> [What the task asks] Transcribe the records that follow in their entirety, omitting any pictures.

> [Material for this task]
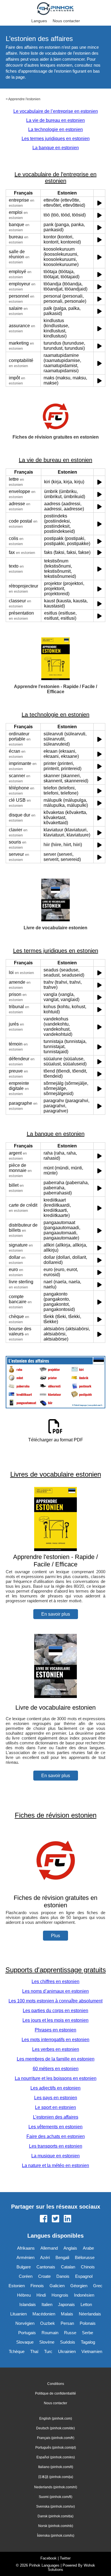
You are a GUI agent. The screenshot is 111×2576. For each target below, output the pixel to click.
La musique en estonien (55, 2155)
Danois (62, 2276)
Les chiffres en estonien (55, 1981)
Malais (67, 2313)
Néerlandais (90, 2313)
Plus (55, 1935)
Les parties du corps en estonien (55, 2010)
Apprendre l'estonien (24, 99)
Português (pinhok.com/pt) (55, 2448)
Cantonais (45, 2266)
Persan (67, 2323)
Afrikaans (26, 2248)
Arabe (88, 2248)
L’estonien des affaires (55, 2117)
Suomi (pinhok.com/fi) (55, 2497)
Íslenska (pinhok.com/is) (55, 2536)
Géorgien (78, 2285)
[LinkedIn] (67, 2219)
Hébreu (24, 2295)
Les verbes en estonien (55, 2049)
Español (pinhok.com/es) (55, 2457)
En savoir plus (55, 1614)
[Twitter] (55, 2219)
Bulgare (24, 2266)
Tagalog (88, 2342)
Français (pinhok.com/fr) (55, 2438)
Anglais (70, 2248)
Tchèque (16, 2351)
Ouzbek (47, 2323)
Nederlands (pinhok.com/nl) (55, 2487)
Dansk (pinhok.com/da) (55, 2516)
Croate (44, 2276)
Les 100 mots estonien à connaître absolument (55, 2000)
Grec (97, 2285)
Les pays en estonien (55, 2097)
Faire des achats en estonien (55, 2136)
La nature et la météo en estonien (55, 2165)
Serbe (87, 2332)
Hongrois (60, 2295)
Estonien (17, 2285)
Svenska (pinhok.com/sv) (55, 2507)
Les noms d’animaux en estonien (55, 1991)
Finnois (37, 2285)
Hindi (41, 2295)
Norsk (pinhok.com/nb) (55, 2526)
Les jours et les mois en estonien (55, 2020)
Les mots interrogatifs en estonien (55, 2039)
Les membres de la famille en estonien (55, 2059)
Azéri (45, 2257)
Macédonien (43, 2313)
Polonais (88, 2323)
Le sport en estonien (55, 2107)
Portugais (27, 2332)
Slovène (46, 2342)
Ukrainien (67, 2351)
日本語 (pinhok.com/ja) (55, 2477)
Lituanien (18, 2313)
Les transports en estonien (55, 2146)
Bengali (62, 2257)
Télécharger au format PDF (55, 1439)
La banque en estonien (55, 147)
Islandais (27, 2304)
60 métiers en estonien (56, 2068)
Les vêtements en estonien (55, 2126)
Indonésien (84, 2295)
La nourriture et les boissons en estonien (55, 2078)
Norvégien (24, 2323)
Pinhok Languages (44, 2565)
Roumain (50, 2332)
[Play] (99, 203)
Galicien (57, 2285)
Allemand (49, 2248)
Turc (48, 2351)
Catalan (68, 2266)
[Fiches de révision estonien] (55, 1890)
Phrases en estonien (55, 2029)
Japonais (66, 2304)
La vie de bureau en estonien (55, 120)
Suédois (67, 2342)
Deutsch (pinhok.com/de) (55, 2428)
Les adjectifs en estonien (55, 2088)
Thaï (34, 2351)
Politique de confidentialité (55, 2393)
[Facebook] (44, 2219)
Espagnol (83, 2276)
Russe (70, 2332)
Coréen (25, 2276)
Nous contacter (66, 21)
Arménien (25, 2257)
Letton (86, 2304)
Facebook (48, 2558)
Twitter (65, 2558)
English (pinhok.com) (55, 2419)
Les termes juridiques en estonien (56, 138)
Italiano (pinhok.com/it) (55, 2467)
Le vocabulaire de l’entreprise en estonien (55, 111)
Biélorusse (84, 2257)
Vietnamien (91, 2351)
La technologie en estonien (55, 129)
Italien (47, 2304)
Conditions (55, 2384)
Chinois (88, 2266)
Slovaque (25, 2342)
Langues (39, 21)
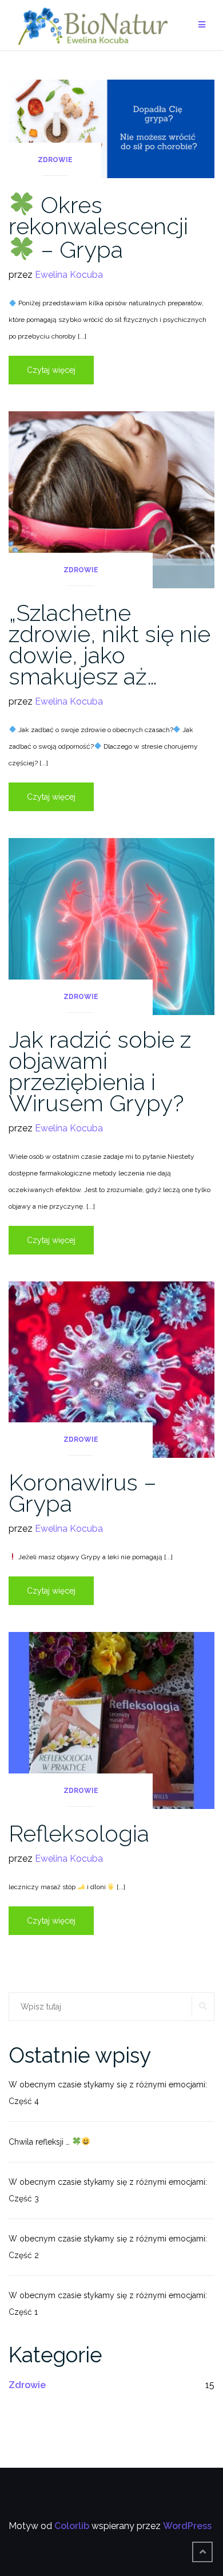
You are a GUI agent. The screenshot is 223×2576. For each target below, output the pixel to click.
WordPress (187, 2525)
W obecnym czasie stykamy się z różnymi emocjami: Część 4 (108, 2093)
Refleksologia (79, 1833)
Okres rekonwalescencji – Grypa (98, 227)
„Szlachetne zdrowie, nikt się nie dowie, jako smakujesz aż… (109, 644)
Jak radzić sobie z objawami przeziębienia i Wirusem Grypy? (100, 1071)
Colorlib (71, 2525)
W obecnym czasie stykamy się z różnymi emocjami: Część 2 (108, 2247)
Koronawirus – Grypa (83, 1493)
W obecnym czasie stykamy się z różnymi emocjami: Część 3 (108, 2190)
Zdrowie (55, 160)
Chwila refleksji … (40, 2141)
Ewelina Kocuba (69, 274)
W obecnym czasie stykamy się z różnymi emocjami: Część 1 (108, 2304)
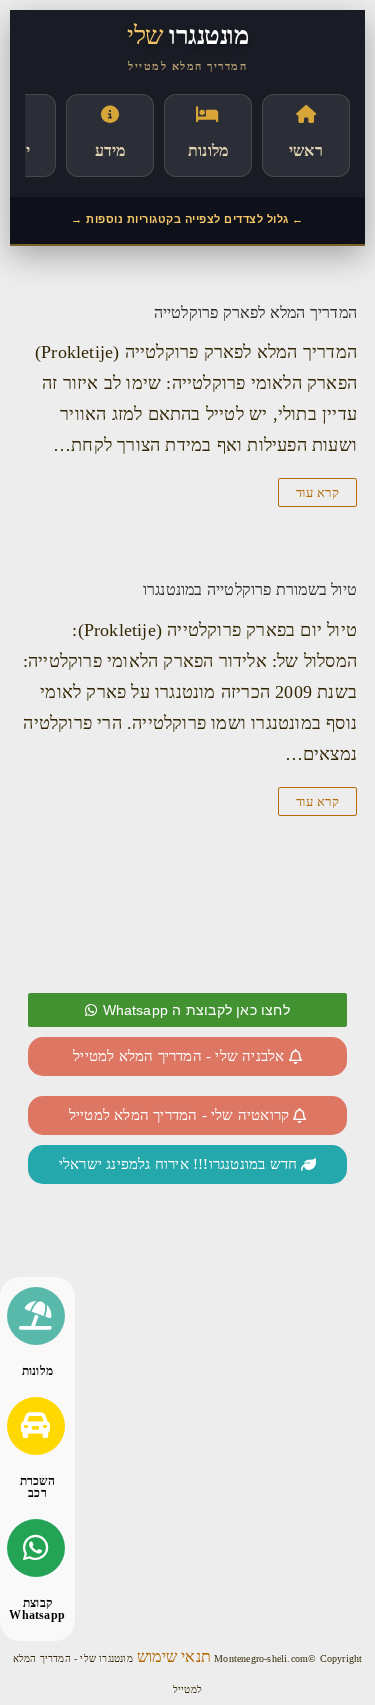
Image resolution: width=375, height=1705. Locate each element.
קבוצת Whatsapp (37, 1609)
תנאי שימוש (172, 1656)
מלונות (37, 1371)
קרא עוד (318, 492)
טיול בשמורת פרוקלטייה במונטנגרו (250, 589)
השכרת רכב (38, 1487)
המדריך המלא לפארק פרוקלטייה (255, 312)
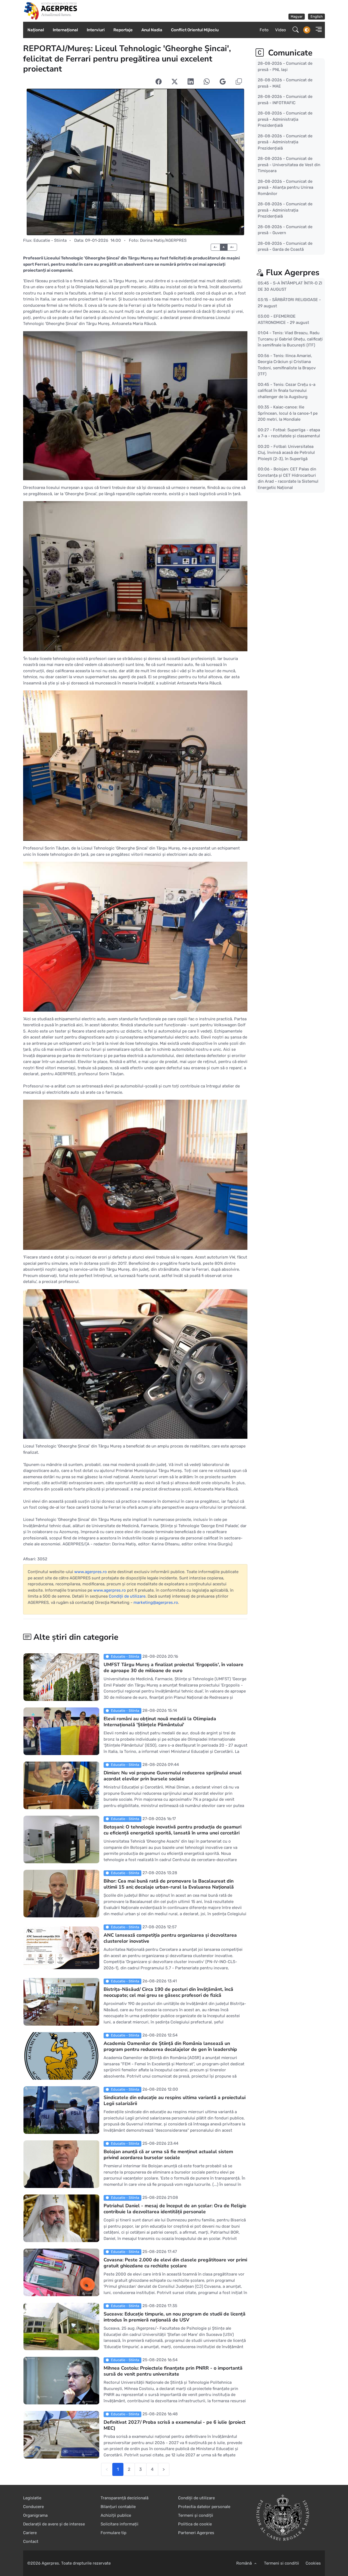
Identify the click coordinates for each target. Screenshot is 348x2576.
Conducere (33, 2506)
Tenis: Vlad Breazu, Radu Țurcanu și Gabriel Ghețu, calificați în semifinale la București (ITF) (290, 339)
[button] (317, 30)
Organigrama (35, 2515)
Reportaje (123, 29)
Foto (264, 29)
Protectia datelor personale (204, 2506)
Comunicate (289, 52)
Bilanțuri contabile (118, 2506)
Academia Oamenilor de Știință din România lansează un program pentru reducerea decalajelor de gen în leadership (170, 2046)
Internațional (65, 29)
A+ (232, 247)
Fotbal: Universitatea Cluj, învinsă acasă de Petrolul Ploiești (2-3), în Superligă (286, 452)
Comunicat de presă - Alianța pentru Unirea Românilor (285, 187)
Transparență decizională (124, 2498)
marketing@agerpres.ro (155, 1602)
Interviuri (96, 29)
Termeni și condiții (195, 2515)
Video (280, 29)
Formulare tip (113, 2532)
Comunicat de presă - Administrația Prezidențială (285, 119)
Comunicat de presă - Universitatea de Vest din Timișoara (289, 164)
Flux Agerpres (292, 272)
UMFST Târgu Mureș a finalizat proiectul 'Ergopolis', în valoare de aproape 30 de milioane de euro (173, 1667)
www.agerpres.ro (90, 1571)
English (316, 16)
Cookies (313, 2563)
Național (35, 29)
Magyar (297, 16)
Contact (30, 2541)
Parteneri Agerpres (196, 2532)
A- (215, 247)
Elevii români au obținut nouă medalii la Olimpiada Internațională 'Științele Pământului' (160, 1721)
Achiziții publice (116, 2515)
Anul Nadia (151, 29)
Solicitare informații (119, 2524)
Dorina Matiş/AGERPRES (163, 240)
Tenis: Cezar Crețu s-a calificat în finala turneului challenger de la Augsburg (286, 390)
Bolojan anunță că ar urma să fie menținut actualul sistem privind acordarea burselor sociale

> [Answer to this exercise]
You are a GUI agent. The screenshot is 111×2576. For each target below, output the pixel to click.
La musique en estonien (55, 2155)
Danois (62, 2276)
Les chiffres en estonien (55, 1981)
Malais (67, 2313)
Néerlandais (90, 2313)
Plus (55, 1935)
Les parties du corps en estonien (55, 2010)
Apprendre l'estonien (24, 99)
Português (pinhok.com/pt) (55, 2448)
Cantonais (45, 2266)
Persan (67, 2323)
Afrikaans (26, 2248)
Arabe (88, 2248)
L’estonien des affaires (55, 2117)
Suomi (pinhok.com/fi) (55, 2497)
Íslenska (pinhok.com/is) (55, 2536)
Géorgien (78, 2285)
[LinkedIn] (67, 2219)
Hébreu (24, 2295)
Les verbes en estonien (55, 2049)
Español (pinhok.com/es) (55, 2457)
En savoir plus (55, 1614)
[Twitter] (55, 2219)
Bulgare (24, 2266)
Tagalog (88, 2342)
Français (pinhok.com/fr) (55, 2438)
Anglais (70, 2248)
Tchèque (16, 2351)
Ouzbek (47, 2323)
Nederlands (pinhok.com/nl) (55, 2487)
Dansk (pinhok.com/da) (55, 2516)
Croate (44, 2276)
Les 100 mots estonien à connaître absolument (55, 2000)
Grec (97, 2285)
Les pays en estonien (55, 2097)
Faire des achats en estonien (55, 2136)
La nature et la météo en estonien (55, 2165)
Serbe (87, 2332)
Hongrois (60, 2295)
Estonien (17, 2285)
Svenska (pinhok.com/sv) (55, 2507)
Les noms d’animaux en estonien (55, 1991)
Finnois (37, 2285)
Hindi (41, 2295)
Norsk (pinhok.com/nb) (55, 2526)
Les jours et les mois en estonien (55, 2020)
Les mots interrogatifs en estonien (55, 2039)
Les membres de la famille en estonien (55, 2059)
Azéri (45, 2257)
Macédonien (43, 2313)
Polonais (88, 2323)
Le sport en estonien (55, 2107)
Portugais (27, 2332)
Slovène (46, 2342)
Ukrainien (67, 2351)
日本語 (pinhok.com/ja) (55, 2477)
Lituanien (18, 2313)
Les transports en estonien (55, 2146)
Bengali (62, 2257)
Télécharger au format PDF (55, 1439)
La banque en estonien (55, 147)
Islandais (27, 2304)
60 métiers en estonien (56, 2068)
Les vêtements en estonien (55, 2126)
Indonésien (84, 2295)
La nourriture et les boissons en estonien (55, 2078)
Norvégien (24, 2323)
Pinhok Languages (44, 2565)
Roumain (50, 2332)
[Play] (99, 203)
Galicien (57, 2285)
Allemand (49, 2248)
Turc (48, 2351)
Catalan (68, 2266)
[Fiches de révision estonien] (55, 1890)
Phrases en estonien (55, 2029)
Japonais (66, 2304)
La vie de bureau en estonien (55, 120)
Suédois (67, 2342)
Deutsch (pinhok.com/de) (55, 2428)
Les adjectifs en estonien (55, 2088)
Thaï (34, 2351)
Politique de confidentialité (55, 2393)
[Facebook] (44, 2219)
Espagnol (83, 2276)
Russe (70, 2332)
Coréen (25, 2276)
Nous contacter (66, 21)
Arménien (25, 2257)
Letton (86, 2304)
Facebook (48, 2558)
Twitter (65, 2558)
English (pinhok.com) (55, 2419)
Les termes juridiques en estonien (56, 138)
Italiano (pinhok.com/it) (55, 2467)
Le vocabulaire de l’entreprise en estonien (55, 111)
Biélorusse (84, 2257)
Vietnamien (91, 2351)
La technologie en estonien (55, 129)
Italien (47, 2304)
Conditions (55, 2384)
Chinois (88, 2266)
Slovaque (25, 2342)
Langues (39, 21)
You are a GUI agent. The screenshot is 223×2576. For each target below, output the pixel to click.
WordPress (187, 2525)
W obecnym czasie stykamy się z różnymi emocjami: Część 4 (108, 2093)
Refleksologia (79, 1833)
Okres rekonwalescencji – Grypa (98, 227)
„Szlachetne zdrowie, nikt się nie dowie, jako smakujesz aż… (109, 644)
Jak radzić sobie z objawami przeziębienia i Wirusem Grypy? (100, 1071)
Colorlib (71, 2525)
W obecnym czasie stykamy się z różnymi emocjami: Część 2 (108, 2247)
Koronawirus – Grypa (83, 1493)
W obecnym czasie stykamy się z różnymi emocjami: Część 3 (108, 2190)
Zdrowie (55, 160)
Chwila refleksji … (40, 2141)
Ewelina Kocuba (69, 274)
W obecnym czasie stykamy się z różnymi emocjami: Część 1 (108, 2304)
Image resolution: width=375, height=1705. Locate each element.
קבוצת Whatsapp (37, 1609)
תנאי שימוש (172, 1656)
מלונות (37, 1371)
קרא עוד (318, 492)
טיול בשמורת פרוקלטייה במונטנגרו (250, 589)
השכרת רכב (38, 1487)
המדריך המלא לפארק פרוקלטייה (255, 312)
Identify the click coordinates for each target. Screenshot is 348x2576.
Conducere (33, 2506)
Tenis: Vlad Breazu, Radu Țurcanu și Gabriel Ghețu, calificați în semifinale la București (ITF) (290, 339)
[button] (317, 30)
Organigrama (35, 2515)
Reportaje (123, 29)
Foto (264, 29)
Protectia datelor personale (204, 2506)
Comunicate (289, 52)
Bilanțuri contabile (118, 2506)
Academia Oamenilor de Știință din România lansează un program pentru reducerea decalajelor de gen în leadership (170, 2046)
Internațional (65, 29)
A+ (232, 247)
Fotbal: Universitatea Cluj, învinsă acasă de Petrolul Ploiești (2-3), în Superligă (286, 452)
Comunicat de presă - Alianța pentru Unirea Românilor (285, 187)
Transparență decizională (124, 2498)
marketing@agerpres.ro (155, 1602)
Interviuri (96, 29)
Termeni și condiții (195, 2515)
Video (280, 29)
Formulare tip (113, 2532)
Comunicat de presă - Administrația Prezidențială (285, 119)
Comunicat de presă - Universitatea de Vest din Timișoara (289, 164)
Flux Agerpres (292, 272)
UMFST Târgu Mureș a finalizat proiectul 'Ergopolis', în valoare de aproape 30 de milioane de euro (173, 1667)
www.agerpres.ro (90, 1571)
English (316, 16)
Cookies (313, 2563)
Național (35, 29)
Magyar (297, 16)
Contact (30, 2541)
Parteneri Agerpres (196, 2532)
A- (215, 247)
Elevii români au obținut nouă medalii la Olimpiada Internațională 'Științele Pământului' (160, 1721)
Achiziții publice (116, 2515)
Anul Nadia (151, 29)
Solicitare informații (119, 2524)
Dorina Matiş/AGERPRES (163, 240)
Tenis: Cezar Crețu s-a calificat în finala turneului challenger de la Augsburg (286, 390)
Bolojan anunță că ar urma să fie menținut actualul sistem privind acordarea burselor sociale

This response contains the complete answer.